··· Quoted text ···

Synchronicity of Atlanta presents STRAIT OF GIBRALTAR – East-West Divide

Synchronicity of Atlanta STRAIT OF GIBRALTAR
Prosecuting attorney (Brian Ashton Smith) interrogates Sameer (Benjamin Sims) in the world premiere of Andrea Lepcio's Strait of Gibraltar running through April 23 at Synchronicity Theatre. Photo Credit: Jerry Siegel Photography.

Synchronicity Presents A Topical Play

Theatre doesn't get more topical than this: a Muslim man living illegally in Manhattan meets and falls in love with a young Jewish woman, and thereby discovers the ethnic and political minefield that awaits him in current-day America. The play is a new work by playwright Andrea Lepcio, begun in 2011 but premiering now at Synchronicity, and the material could not be more relevant to current events. The play deals with such controversial topics as the Patriot Act and the current administration's travel bans on Muslims by showing us a couple who get caught in the gears of our increasingly xenophobic and intrusive legal system.

The play is, first and foremost, a vehicle for a specific political message: namely that racial profiling has gone too far, and that individuals are being stripped of their rights in the service of fear and ignorance. As can happen with politically-oriented works in which a writer's own convictions lie at the heart of the piece, the development of the characters is in service to the larger polemic, so some of the contradiction, conflict, and tension of human beings trying, with mixed results, to live and love turns into a less nuanced, and therefore less interesting, battle of good (the lovers) versus evil (Homeland Security) by the end of the play. At its best, however, this play is a touching narrative of two individuals trying to see through the veil of contemporary East-West relations to find the real human beings underneath.

Minimalist Staging, Rich Performances

Director Rachel May presents us with a minimalist staging in which the protagonists' struggles play out against a shifting collection of pale walls which, in their dance-like rearrangements, become a character in and of themselves. The sparseness of the set serves as a foil for the messy human-ness of the play. The only distraction for me, visually, was the use of projected photographs at transitions. I understood the need to inject storytelling into the many and sometimes long transitions in the play, but the full color photos of the actors seemed, at times, both redundant and so at odds aesthetically with a staging based in immediacy and transparency that I thought there could have been a more elegant solution. That said, the set design evoked the many locations in the play by simple reconfigurations of walls, transporting us from a Manhattan apartment to a holding cell and back again with simple spatial gestures--a smart and sophisticated design.

···

### What is asked
a) Answer these questions from the review of Strait of Gibraltar:
(i) Which actor plays Sameer?
(ii) In what year did the playwright begin the play?
(iii) Who directed the production?
b) Reproduce the review of Strait of Gibraltar word for word, from "The play is, first" up to and including "human beings underneath.".
c) Write the next part of the review of the Synchronicity production of Strait of Gibraltar, picking up after its final sentence.
The listing that comes next is from a different source than the theatre review.

··· Data ···

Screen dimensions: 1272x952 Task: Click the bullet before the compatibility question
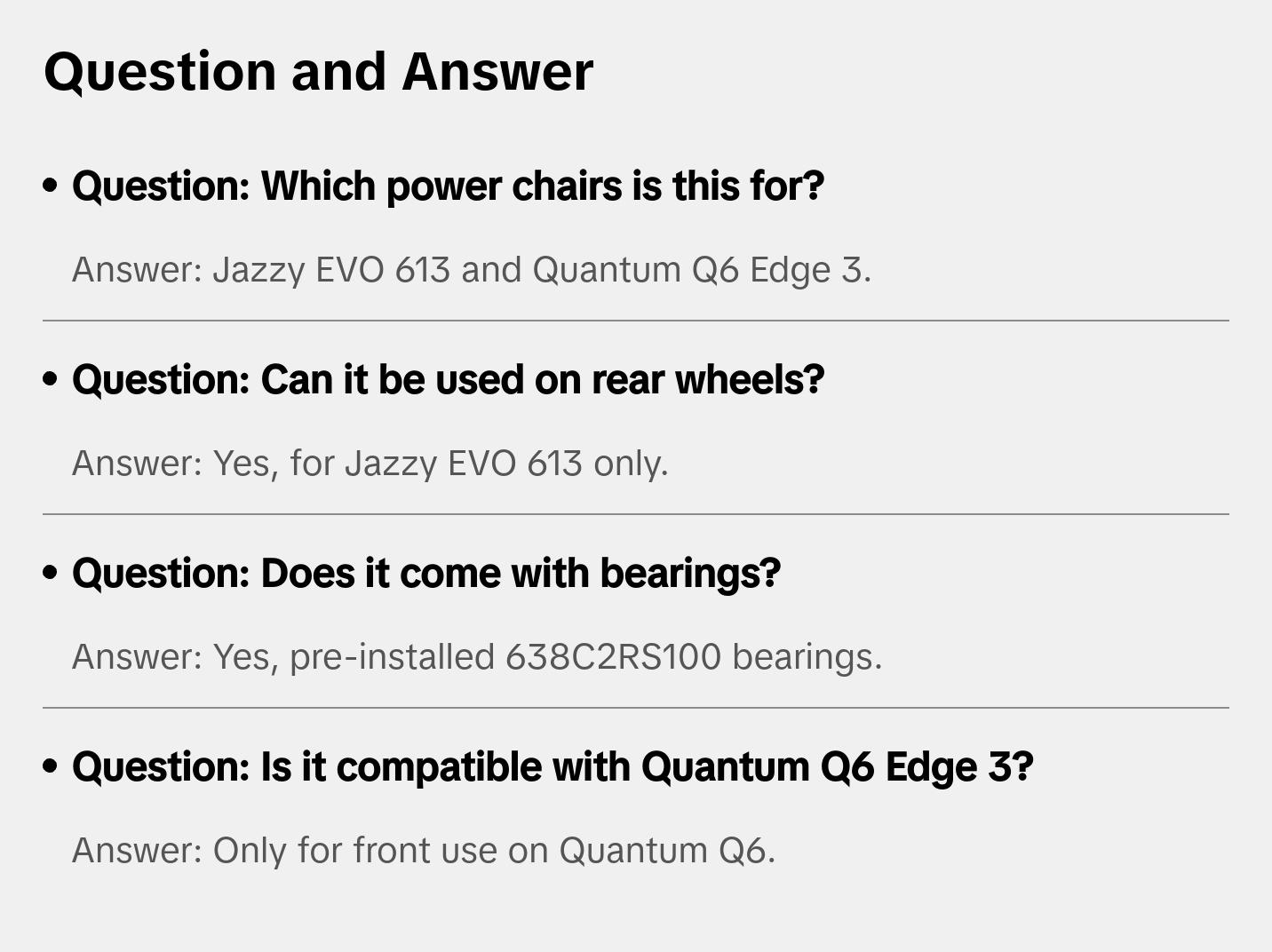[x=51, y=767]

···

### The results
a)
(i) Benjamin Sims
(ii) 2011
(iii) Rachel May

b)
The play is, first and foremost, a vehicle for a specific political message: namely that racial profiling has gone too far, and that individuals are being stripped of their rights in the service of fear and ignorance. As can happen with politically-oriented works in which a writer's own convictions lie at the heart of the piece, the development of the characters is in service to the larger polemic, so some of the contradiction, conflict, and tension of human beings trying, with mixed results, to live and love turns into a less nuanced, and therefore less interesting, battle of good (the lovers) versus evil (Homeland Security) by the end of the play. At its best, however, this play is a touching narrative of two individuals trying to see through the veil of contemporary East-West relations to find the real human beings underneath.

c)
Performances were excellent across the board. Maggie Birgel plays a self-involved, overly intellectual Miriam to Benjamin Dewitt Sims' warm, earthy, and direct Sameer--a clear case of opposites attracting, with tangible stage chemistry. Kathleen Wattis plays Miriam's equally self-involved mother.  The actors deftly handle the Mamet-esque dialogue of the characters, in which they tend to monologue at each other rather than be in true conversation. Sameer seems to be the only character that actually listens and responds, rather than attending to their own projections and internal rattlings like Miriam and her mother, or exercising unilateral authority like the I.C.E. officials in the second half of the play.

Synchronicity of Atlanta STRAIT OF GIBRALTAR
Benjamin Sims (Sameer) and Maggie Birgel (Miriam) in the world premiere of Andrea Lepcio's Strait of Gibraltar running through April 23 at Synchronicity Theatre. Photo Credit: Jerry Siegel Photography.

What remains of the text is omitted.